From Table 9 and Figure 3e, we can see that F4 in the 1st quadrant will affect the other two except F3. Therefore, the DP company was suggested to start from F4. F3 in the 2nd quadrant will also improve the indicators in the 4th quadrant, so it was listed as the second priority for improving customer satisfaction. This result indicates that a quick response to customer demands as well as the building of a global marketing channel to shorten customer/supplier operating time and make on-time delivery have critical impacts on customer satisfaction.

5.3. Discussions

Although KFC management has become a well-understood strategy in business operation and management, companies still encounter big challenges for their implementation, especially with a limited resource. These challenges should be alleviated or even eradicated to promote the KSFs management strategy and to increase overall effectiveness and competitive advantage in the Taiwan automotive lighting AM industry. According to existing researches, our knowledge about the influential factors in KSFs management remains low [16,17]. Compared with studies on KSFs in the past [7,10,11,12,27,29], in our study, the fuzzy DEMATEL method was utilized to quantify interactions among different factors in a complicated environment. From the results of our study, it can figure out the cause-effect categories of factors with the DEMATEL method. The cause factors are identified as determinants. Thus, the proposed method can well tackle subjectivity and fuzziness of experts’ evaluations. Based on the proposed method, the optimization of continuous improvement and innovation projects can be significantly simplified into an optimizing determinant. Through optimizing these determinants, the performance and competitive advantage of the company can be significantly improved. Thus, the proposed method will help industrial managers and decision-makers to optimize their use of resources.

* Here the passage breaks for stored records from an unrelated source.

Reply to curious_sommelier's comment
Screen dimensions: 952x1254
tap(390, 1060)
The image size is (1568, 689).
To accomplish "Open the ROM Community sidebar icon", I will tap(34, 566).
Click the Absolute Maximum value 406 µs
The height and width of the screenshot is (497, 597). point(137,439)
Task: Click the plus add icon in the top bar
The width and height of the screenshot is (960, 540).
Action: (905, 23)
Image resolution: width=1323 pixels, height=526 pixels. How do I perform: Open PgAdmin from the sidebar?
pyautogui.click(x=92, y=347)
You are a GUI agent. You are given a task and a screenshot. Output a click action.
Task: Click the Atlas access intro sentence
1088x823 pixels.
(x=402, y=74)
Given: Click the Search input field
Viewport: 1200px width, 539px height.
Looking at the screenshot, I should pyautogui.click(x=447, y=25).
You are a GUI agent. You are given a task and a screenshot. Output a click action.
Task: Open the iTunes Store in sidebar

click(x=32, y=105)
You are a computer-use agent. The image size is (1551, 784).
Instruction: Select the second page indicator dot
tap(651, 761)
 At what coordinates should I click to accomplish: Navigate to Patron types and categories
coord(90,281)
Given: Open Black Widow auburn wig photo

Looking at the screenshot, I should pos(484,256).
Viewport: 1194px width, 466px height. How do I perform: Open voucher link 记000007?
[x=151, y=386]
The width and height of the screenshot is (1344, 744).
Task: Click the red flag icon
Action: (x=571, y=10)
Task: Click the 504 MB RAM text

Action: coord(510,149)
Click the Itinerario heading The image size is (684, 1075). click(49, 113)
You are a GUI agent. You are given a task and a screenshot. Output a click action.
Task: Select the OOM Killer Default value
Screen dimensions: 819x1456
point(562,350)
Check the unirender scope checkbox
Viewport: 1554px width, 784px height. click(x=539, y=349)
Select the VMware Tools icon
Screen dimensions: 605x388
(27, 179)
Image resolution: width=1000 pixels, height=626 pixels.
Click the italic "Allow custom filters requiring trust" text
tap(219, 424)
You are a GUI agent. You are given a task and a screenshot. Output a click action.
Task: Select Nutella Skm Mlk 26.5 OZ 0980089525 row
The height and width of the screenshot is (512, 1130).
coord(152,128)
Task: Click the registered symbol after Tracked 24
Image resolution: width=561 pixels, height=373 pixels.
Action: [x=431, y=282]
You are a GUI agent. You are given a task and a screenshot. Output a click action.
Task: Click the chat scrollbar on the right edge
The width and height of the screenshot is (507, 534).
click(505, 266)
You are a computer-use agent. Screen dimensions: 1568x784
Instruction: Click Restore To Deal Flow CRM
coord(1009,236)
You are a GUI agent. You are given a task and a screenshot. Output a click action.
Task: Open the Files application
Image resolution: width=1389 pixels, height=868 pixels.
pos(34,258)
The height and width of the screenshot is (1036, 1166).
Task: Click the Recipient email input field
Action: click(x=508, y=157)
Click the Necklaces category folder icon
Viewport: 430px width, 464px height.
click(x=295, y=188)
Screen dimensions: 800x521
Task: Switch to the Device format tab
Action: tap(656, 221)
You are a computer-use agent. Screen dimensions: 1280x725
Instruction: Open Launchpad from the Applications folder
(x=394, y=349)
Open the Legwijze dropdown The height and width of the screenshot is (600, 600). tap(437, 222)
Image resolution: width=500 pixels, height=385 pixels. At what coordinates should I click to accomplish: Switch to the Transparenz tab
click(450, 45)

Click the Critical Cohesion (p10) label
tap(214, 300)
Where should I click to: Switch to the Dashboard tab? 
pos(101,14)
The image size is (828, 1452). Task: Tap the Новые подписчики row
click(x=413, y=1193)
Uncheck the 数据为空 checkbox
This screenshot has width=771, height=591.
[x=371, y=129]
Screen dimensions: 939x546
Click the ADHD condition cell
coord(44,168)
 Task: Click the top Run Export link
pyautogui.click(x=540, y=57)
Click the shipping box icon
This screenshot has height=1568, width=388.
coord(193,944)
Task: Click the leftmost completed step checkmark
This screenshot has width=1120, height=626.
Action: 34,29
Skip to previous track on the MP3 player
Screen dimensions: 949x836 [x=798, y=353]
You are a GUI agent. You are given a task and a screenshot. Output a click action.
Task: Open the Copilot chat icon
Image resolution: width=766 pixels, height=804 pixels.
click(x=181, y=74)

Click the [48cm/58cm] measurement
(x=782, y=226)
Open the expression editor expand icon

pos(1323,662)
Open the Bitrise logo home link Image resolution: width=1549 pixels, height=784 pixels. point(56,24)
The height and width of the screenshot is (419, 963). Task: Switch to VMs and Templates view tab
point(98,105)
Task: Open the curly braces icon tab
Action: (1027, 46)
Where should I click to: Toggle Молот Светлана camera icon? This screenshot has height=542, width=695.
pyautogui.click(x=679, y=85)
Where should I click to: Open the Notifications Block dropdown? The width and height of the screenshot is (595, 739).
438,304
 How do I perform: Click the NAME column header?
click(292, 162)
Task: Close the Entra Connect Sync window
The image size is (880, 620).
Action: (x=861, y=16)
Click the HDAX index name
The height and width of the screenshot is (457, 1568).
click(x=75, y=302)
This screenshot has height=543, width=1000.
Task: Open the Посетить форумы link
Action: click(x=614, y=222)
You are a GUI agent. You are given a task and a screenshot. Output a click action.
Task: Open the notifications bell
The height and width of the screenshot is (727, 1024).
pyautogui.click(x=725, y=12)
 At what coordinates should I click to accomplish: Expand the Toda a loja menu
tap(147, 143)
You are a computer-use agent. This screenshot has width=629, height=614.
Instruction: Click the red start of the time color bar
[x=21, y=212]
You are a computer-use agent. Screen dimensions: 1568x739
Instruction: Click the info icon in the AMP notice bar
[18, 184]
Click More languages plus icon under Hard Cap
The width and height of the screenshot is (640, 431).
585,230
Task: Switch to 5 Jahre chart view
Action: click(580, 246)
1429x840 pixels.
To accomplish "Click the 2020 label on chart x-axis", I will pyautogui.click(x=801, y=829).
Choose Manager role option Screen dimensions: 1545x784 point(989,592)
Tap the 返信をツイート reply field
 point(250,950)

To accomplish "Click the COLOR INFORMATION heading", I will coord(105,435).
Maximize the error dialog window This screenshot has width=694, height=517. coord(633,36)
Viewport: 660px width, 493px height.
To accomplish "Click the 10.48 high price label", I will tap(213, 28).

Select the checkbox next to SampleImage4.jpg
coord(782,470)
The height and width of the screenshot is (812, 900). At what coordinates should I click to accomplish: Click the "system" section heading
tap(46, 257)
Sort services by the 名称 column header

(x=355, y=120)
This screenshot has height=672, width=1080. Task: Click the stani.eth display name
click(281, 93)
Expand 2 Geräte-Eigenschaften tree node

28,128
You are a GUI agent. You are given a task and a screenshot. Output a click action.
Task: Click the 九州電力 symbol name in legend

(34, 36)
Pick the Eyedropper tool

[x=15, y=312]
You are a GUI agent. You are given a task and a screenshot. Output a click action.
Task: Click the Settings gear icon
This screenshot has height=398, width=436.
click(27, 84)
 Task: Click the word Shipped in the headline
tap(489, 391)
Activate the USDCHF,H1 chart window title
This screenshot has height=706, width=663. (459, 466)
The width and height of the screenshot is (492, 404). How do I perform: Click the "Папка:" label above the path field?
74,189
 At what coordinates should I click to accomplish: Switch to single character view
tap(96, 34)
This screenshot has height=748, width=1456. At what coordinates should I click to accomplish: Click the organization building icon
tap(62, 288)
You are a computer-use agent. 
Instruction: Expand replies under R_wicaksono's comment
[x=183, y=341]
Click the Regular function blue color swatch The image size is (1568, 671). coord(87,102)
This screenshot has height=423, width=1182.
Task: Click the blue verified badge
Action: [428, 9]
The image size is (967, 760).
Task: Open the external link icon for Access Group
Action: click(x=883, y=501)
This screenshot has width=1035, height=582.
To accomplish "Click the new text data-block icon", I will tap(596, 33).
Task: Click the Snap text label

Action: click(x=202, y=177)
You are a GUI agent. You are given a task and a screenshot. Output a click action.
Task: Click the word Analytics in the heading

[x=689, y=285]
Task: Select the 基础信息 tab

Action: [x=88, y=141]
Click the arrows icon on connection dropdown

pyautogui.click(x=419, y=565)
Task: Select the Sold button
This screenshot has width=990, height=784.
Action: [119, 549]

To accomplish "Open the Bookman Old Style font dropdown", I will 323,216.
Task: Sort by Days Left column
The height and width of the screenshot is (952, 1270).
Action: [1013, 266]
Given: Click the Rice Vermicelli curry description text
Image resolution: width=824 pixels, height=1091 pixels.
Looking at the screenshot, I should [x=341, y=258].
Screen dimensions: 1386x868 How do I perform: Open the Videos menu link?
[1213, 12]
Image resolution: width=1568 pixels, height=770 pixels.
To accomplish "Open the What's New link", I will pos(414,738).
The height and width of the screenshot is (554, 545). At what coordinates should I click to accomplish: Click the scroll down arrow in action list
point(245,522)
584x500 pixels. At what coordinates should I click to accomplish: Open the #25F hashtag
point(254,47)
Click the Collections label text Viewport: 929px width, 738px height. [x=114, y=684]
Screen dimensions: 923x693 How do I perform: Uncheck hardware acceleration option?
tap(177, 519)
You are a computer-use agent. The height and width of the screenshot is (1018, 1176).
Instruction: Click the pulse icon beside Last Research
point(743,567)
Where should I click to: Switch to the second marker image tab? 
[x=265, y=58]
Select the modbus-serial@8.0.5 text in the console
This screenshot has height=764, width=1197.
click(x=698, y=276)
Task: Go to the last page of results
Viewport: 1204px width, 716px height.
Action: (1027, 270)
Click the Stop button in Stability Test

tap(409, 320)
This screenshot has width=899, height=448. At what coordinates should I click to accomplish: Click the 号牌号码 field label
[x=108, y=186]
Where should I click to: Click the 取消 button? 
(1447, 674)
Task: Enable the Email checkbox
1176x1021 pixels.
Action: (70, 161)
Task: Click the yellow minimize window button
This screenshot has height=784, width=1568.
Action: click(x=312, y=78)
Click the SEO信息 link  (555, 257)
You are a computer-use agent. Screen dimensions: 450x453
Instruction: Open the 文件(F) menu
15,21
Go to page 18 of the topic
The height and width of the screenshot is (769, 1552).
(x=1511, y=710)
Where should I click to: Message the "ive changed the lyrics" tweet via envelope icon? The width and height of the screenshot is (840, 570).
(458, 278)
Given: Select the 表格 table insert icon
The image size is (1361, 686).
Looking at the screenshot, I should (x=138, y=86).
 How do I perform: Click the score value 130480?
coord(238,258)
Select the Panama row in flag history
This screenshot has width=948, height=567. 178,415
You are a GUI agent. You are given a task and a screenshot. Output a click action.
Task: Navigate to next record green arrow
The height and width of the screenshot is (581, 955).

6. Conclusions and Implications

The output value of the Taiwanese auto lighting AM industry is the world’s first and, in recent years, car lights have switched from halogen bulbs to light-emitting diodes. Moreover, the booming demand for vehicles in emerging markets has provided an excellent opportunity for business expansion and has increased manufacturing in China and Southeast Asia countries. Hence, at this critical moment, the industry’s scale can be increased markedly by a proper plan. Previous studies have proved the investment priority order among enterprise development capabilities; however, so far, with limited available resources, there is a lack of a brief discussion about which capability we should prioritize to facilitates this development. This paper focused on the KSFs’ main constructs/indicators for the Taiwanese automotive lighting AM industry. The results of the factor analysis method confirmed these constructs/indicators’ reliability and validity. Also, the fuzzy DEMATEL method was applied to evaluate their causality and strength and finally identified the high-priority investment KSFs for the company and industry.

6.1. Conclusions

About the decisive construct, product integrity was the “cause” that had more impact on other constructs, and constructs of operating cost, quality and brand, technology development, and customer satisfaction, are the “effect” constructs. Among these constructs, customer satisfaction is the most affected one. So, the DP company must first construct product integrity to meet customers’ demands. Furthermore, our result found an important issue for the DP Company, which was how to strengthen technology development to satisfy customers’ demand under controlled operating costs.
Regarding the decisive indicator of various constructs, the operating cost construct was mainly determined by promoting standardized materials which will subsequently impact on the bargaining power of buyers, and key components prices.
Regarding quality and brand, the most influential indicator was the improved quality management system; this indicator has a great mutual influence on acquiring a quality certification and a big impact on brand awareness and reputation. Thus, brand awareness and reputation will be gradually increased through the establishment of perfect quality management. The DP Company was suggested to work on improving product quality and obtain international quality certification.
In enhancing technology development, the essential actions were to engage in cross-functional as well as cross-border collaboration. The effect of product portfolio strengthening will be significant when the DP Company has its internal support teams.
For product integrity, the primary key criterion was customized manufacturing which has a high mutual influence on product differentiation. Under the construct of product integrity, the most affected indicator was to accelerate new product introduction. Implementing customized manufacturing and product differentiation was suggested as competition strategies in a fiercely competitive market. The DP Company was suggested to innovate and introduce new products to meet customer expectations.
Dealing with customer satisfaction, the highest influential indicator was to build global marketing channels. This action will subsequently shorten the operation time of customers/suppliers. Hence, customers’ demands will be responded quickly.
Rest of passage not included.